Linux admins advised to patch full-disk encryption bug that allows decryption without password

Image:

Linux admins advised to patch full-disk encryption bug that allows decryption without password

The issue affects LUKS 2.2.0 and later

Linux admins have been urged to patch a high-risk, full-disk encryption (FDE) vulnerability impacting Linux Unified Key Setup (LUKS) encryption software and its crytpsetup programme, which could allow an attacker with physical access to a system to decrypt data on the machine without using a password.

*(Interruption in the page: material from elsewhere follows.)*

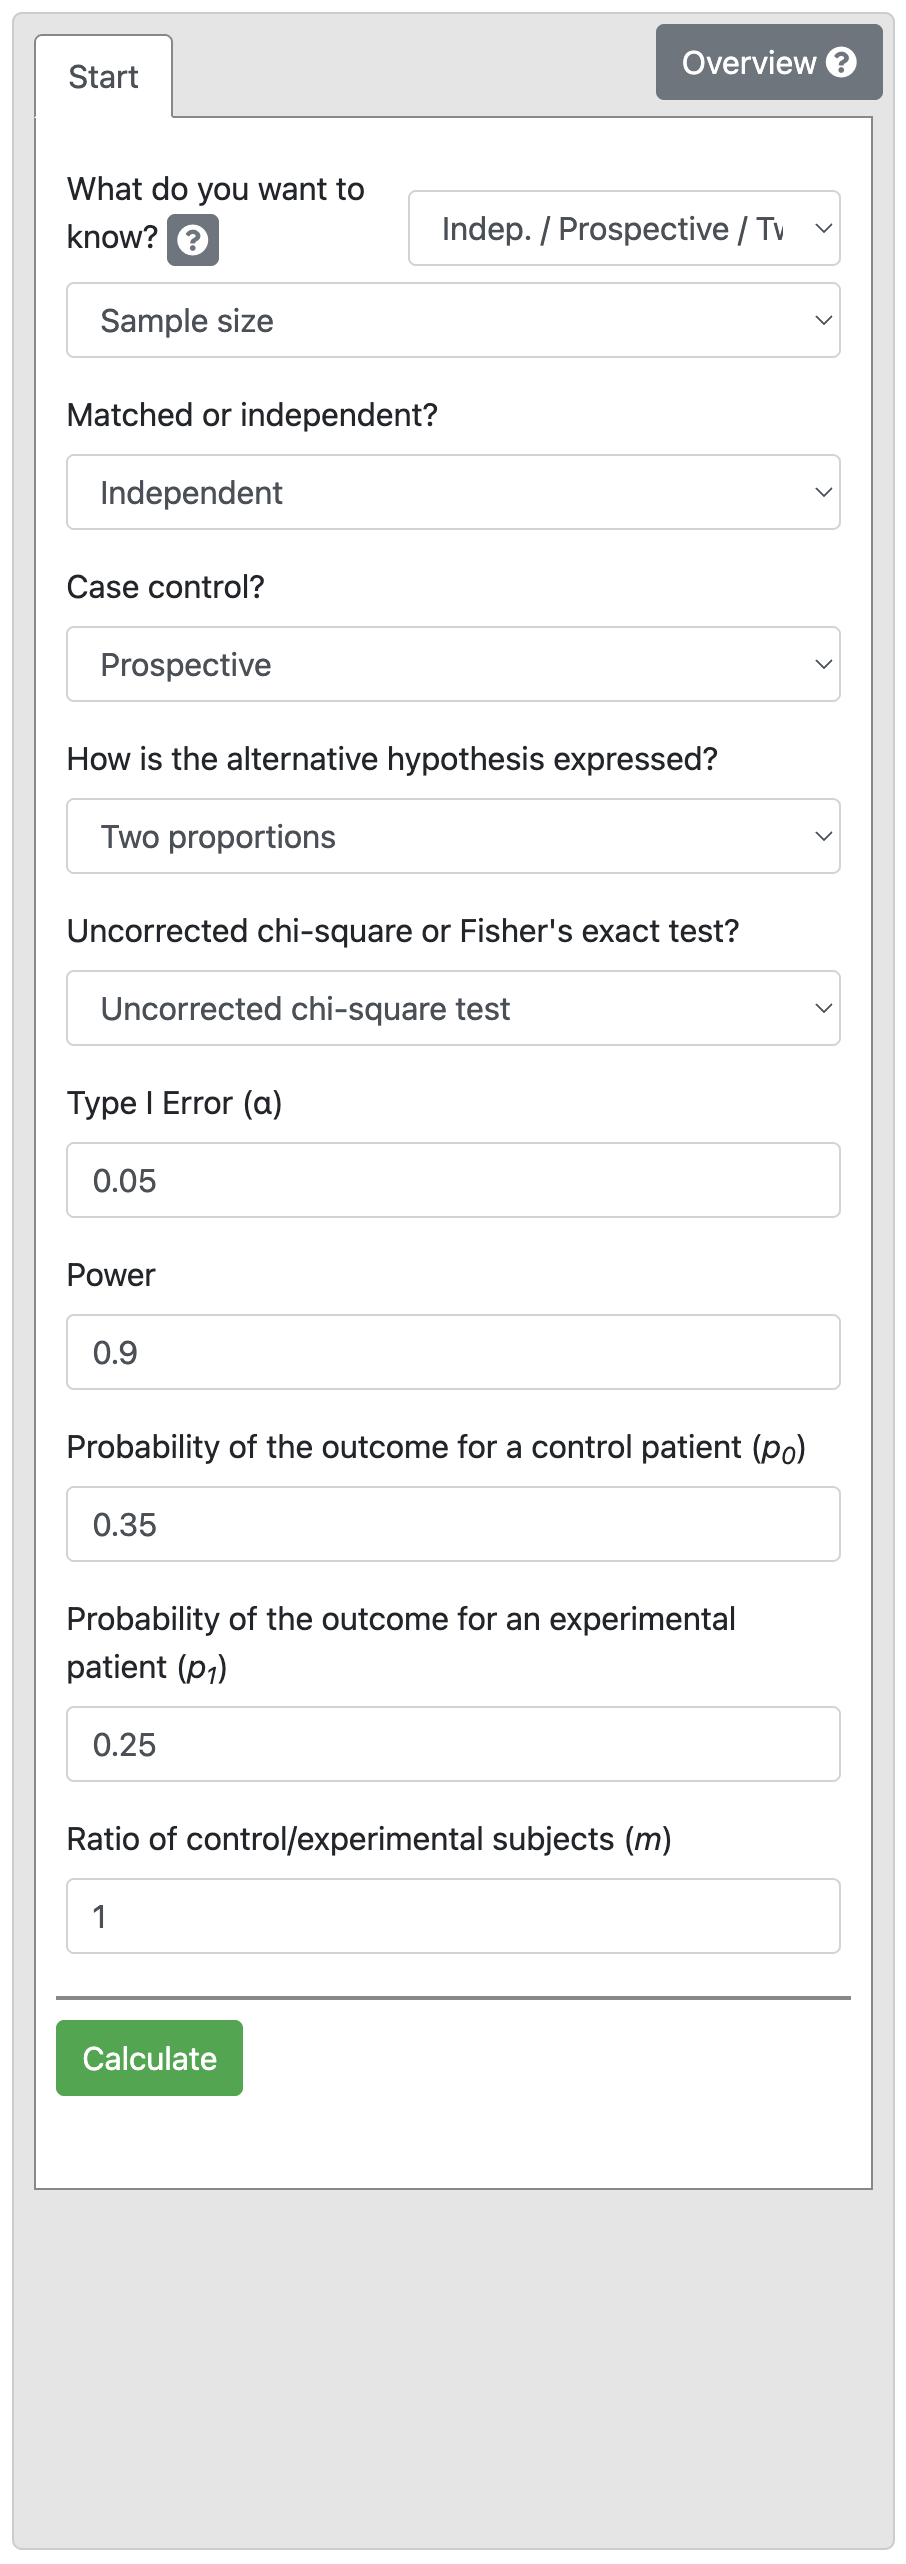
Task: Expand the Sample size dropdown
Action: tap(452, 321)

The issue, indexed as CVE-2021-4122, impacts LUKS 2.2.0 and later, according to Milan Broz, a cryptsetup administrator, who was credited for discovering the bug.

LUKS provides FDE of Linux systems and also makes it possible to re-encrypt an already encrypted system, using the cryptsetup tool, which is widely used to manage Linux FDE.

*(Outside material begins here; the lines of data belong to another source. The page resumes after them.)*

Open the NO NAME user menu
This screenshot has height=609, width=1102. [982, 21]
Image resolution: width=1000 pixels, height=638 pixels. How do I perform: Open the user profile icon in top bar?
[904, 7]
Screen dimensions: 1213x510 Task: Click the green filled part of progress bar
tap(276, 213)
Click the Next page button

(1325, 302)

The 'reencrypt' option in LUKS2 enables users to decrypt, encrypt and re-encrypt data even when the system is in use.

The FDE bug in cryptsetup allows an attacker with physical access to the system and with no password knowledge to modify the LUKS2 metadata on the disk to simulate the decryption of the disk. Using the bug, the attacker can make it appear that re-encryption was aborted during the process, and then can decrypt a portion of the disk encrypted via LUKS.

Throughout the entire process, the device will look normal and will continue to decrypt without warning after a real user enters a valid password.

While the user believes that the data on the disk is still encrypted, it is actually partially decrypted.

After the decryption process is complete, the attacker would have to access the device again to collect the decrypted data. However, this would not require the real user to log in first, as the decrypted data is already directly accessible.

In this way, an attacker can exfiltrate gigabytes of data, without the user knowing.

"The attack can also be reversed afterward (simulating crashed encryption from a plaintext) with possible modification of revealed plaintext," Paul Ducklin of Sophos warned in a blog post.

"What this means is that a malevolent user could silently decrypt parts of a disk, for example on a server, without the password, quietly modify the decrypted data while it was in plaintext form - thanks to the lack of integrity protection in plaintext mode - and then seamlessly and surreptitiously re-encrypt and 're-integrify' the data later on."

The issue exists in cryptsetup releases since version 2.2.0. Versions 1.x, 2.0.x, and 2.1.x are not affected, as they do not use the LUKS2 re-encryption extension.

Fixed versions are cryptsetup 2.4.3 and 2.3.7, which protect re-encryption metadata with a signature that nobody can forge without knowing the password.